• _Exercise details_: Reproduce all of the records below word for word, keeping every character unchanged.

• _Supplied records_:

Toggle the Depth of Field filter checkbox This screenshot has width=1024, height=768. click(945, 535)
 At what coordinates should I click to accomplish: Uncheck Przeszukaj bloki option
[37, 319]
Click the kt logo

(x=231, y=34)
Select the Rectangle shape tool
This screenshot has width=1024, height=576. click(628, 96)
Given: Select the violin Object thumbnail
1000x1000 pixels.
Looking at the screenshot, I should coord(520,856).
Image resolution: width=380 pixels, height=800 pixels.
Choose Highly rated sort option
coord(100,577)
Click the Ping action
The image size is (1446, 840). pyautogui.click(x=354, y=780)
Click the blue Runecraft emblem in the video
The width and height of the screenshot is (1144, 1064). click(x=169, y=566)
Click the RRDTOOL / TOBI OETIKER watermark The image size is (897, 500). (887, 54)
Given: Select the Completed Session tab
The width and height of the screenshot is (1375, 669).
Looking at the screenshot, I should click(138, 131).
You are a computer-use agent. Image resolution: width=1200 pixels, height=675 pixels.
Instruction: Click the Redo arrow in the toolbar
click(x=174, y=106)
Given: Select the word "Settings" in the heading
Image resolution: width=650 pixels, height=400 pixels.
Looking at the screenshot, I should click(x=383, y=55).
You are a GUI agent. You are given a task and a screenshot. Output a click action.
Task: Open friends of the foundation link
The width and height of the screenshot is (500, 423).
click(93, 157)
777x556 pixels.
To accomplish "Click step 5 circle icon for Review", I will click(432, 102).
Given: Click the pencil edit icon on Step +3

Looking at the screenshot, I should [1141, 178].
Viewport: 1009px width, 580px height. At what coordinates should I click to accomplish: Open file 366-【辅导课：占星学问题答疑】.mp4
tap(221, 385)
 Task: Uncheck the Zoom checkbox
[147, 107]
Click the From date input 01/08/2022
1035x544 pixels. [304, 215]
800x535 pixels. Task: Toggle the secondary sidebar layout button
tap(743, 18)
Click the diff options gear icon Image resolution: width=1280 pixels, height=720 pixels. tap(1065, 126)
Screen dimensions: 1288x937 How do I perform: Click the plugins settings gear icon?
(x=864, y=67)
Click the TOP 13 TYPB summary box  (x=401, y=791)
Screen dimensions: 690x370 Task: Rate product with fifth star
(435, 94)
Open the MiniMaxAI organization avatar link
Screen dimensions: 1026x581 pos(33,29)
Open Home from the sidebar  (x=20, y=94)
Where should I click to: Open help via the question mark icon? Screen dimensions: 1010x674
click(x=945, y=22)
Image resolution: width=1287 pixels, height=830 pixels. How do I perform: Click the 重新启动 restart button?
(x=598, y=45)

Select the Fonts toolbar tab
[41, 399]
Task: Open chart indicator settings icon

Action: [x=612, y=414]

• _Task output_:
Toggle the Depth of Field filter checkbox This screenshot has width=1024, height=768. click(945, 535)
 At what coordinates should I click to accomplish: Uncheck Przeszukaj bloki option
[37, 319]
Click the kt logo

(x=231, y=34)
Select the Rectangle shape tool
This screenshot has width=1024, height=576. click(628, 96)
Given: Select the violin Object thumbnail
1000x1000 pixels.
Looking at the screenshot, I should coord(520,856).
Image resolution: width=380 pixels, height=800 pixels.
Choose Highly rated sort option
coord(100,577)
Click the Ping action
The image size is (1446, 840). pyautogui.click(x=354, y=780)
Click the blue Runecraft emblem in the video
The width and height of the screenshot is (1144, 1064). click(x=169, y=566)
Click the RRDTOOL / TOBI OETIKER watermark The image size is (897, 500). (887, 54)
Given: Select the Completed Session tab
The width and height of the screenshot is (1375, 669).
Looking at the screenshot, I should click(138, 131).
You are a computer-use agent. Image resolution: width=1200 pixels, height=675 pixels.
Instruction: Click the Redo arrow in the toolbar
click(x=174, y=106)
Given: Select the word "Settings" in the heading
Image resolution: width=650 pixels, height=400 pixels.
Looking at the screenshot, I should click(x=383, y=55).
You are a GUI agent. You are given a task and a screenshot. Output a click action.
Task: Open friends of the foundation link
The width and height of the screenshot is (500, 423).
click(93, 157)
777x556 pixels.
To accomplish "Click step 5 circle icon for Review", I will click(432, 102).
Given: Click the pencil edit icon on Step +3

Looking at the screenshot, I should [1141, 178].
Viewport: 1009px width, 580px height. At what coordinates should I click to accomplish: Open file 366-【辅导课：占星学问题答疑】.mp4
tap(221, 385)
 Task: Uncheck the Zoom checkbox
[147, 107]
Click the From date input 01/08/2022
1035x544 pixels. [304, 215]
800x535 pixels. Task: Toggle the secondary sidebar layout button
tap(743, 18)
Click the diff options gear icon Image resolution: width=1280 pixels, height=720 pixels. tap(1065, 126)
Screen dimensions: 1288x937 How do I perform: Click the plugins settings gear icon?
(x=864, y=67)
Click the TOP 13 TYPB summary box  (x=401, y=791)
Screen dimensions: 690x370 Task: Rate product with fifth star
(435, 94)
Open the MiniMaxAI organization avatar link
Screen dimensions: 1026x581 pos(33,29)
Open Home from the sidebar  (x=20, y=94)
Where should I click to: Open help via the question mark icon? Screen dimensions: 1010x674
click(x=945, y=22)
Image resolution: width=1287 pixels, height=830 pixels. How do I perform: Click the 重新启动 restart button?
(x=598, y=45)

Select the Fonts toolbar tab
[41, 399]
Task: Open chart indicator settings icon

Action: [x=612, y=414]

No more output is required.